In McLaren's view, the Mafia comprises "a disease, a plague, a criminal revolution and a way of life".
Colin MacLaren, an Australian ex-undercover cop who has also written about the Kennedy assassination, provides a fairly comprehensive account of the Mafia's segment of organised crime, through the decades and across the world.
His publicity blurb claims that MacLaren seeks out "hidden sources to find the indisputable facts to tell the undeniable truth". Who could ask for more?
In my experience, Italy's anti-Mafia investigators are deeply committed, heavily armed and quietly resolute. In MacLaren's account, all that may be true, but the odds remain stacked against the forces of law and order. In his view, the Mafia comprises "a disease, a plague, a criminal revolution and a way of life".
MacLaren traces the Mafia back to locals' engagement in the battle of Calatafimi during the re-unification of Italy. One contemporary described them like theatrical extras, as "heavily armed highlanders with certain rotten faces, and certain eyes that look like gun mouths".
Grim as it is, that description might well be applied to their descendants several generations removed.
Mafioso benefits from the inclusion of dry, apt Sicilian proverbs at the start of each chapter. One sums up MacLaren's working methods. "Ogni ficateddu di musca sustanza", or "every part of a fly's liver is food", fairly represents the author's dedication to digging deep into archives and pursuing leads. MacLaren has a flair for dramatic language.

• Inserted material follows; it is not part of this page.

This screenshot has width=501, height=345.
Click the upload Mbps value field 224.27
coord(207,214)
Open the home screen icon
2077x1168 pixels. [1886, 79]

This is the only place where the magical slow-burn of The Leopard has been characterised as "swashbuckling". Cane toads "the size of Volkswagens" also make an early appearance. For a more restrained, puzzled account of fighting the Mafia, readers might binge on the two seasons of Cacciatore.
In addition, MacLaren rightly inserts himself into this narrative. After all, few of his readers would have risked their lives every day for three years to entrap the local Mafia for importing drugs. That story is gathered up in MacLaren's wider narrative about the perfidy of the Mafia. He is especially despondent about "their tenacity in getting ordinary people to do extraordinarily bad things".
The range of MacLaren's history expands as the Mafia extended its tentacles from Sicily to Italy, then across to the United States and onwards to Australia. This is compelling, chilling reading.
If only Giovanni Falcone had been spared to write a memoir as well.